しかも大事なものこそ見つからない。成績に関わるような大事なものが失くなり、「あいつは今どこで何をしているのだろう…」などといなくなってしまったあいつに思いを馳せ、焦りや不安や怒りや情けなさや様々な感情を抱えながら散らかりに散らかりまくった部屋を這いつくばりながら捜索する作業は、心身共に非常に疲弊する。

もう一生見つからないんじゃないかなどと思い始め、なんならもうちょっと泣いてすらいる。

そういえばたしか高校生の時、例によって提出しなければならないワークを失くしてしまい、この時はかなり厄介で小一時間探しても見つからず、一生見つからないんじゃないかモードに入ってもう限界を感じたため、最後の砦として母親を部屋に招いたところ彼女はものの5秒で見つけてしまったという逸話がある。ああやっぱり俺はこの人には逆らえないなと改めて思った次第である。

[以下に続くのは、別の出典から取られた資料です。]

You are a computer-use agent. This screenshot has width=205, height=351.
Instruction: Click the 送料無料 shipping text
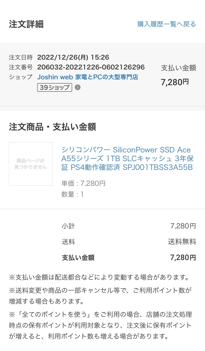182,242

ちょっと横道に逸れたが、しかしこの「ものを探す」という行為において、見つかった時の喜びというのは何物にも代えがたいものがある。

特に失くしたものの重要度が高ければ高いほど、あるいは捜索時間が長ければ長いほどその幸福度というものは比例してどんどんと大きくなっていく。

長期戦を制して見つけた時などは、どこに隠れてたんだお前は!などという怒りは通り越し、よくぞもう一度俺の目の前に現れてくれた…ありがとう…とその書類および提出物を抱きしめてやりたくなるような気持ちになる。

この探し物が見つかった時の喜びや安堵感というのに勝てるのはあるのか?と思う。

先日も、探し物とはちょっと違うがアプリをダウンロードしたはいいもののそこからの設定でずっと上手くいかず、ストレスが溜まりに溜まっていたのだが、急に事態が好転して最後まで設定を終わらせることができた。

この時も探し物が見つかったのと同じような感覚に襲われた。達成感とはまたちょっと種類の違う幸福感である。俺はいま世界で最も幸せな男なのではないかとバカみたいなことを考えてしまうくらいである。

見つかった時の嬉しさというものが計り知れないほど大きなものであるため、ちょっと適当に生きて、たまーに大事なものなんか失くして、必死になって探して見つけるみたいな生き方の方が楽しいんじゃないかとは少なからず考えちゃうのである。そんな大事ものなんて失くさないに越したことはないに決まっているのだが。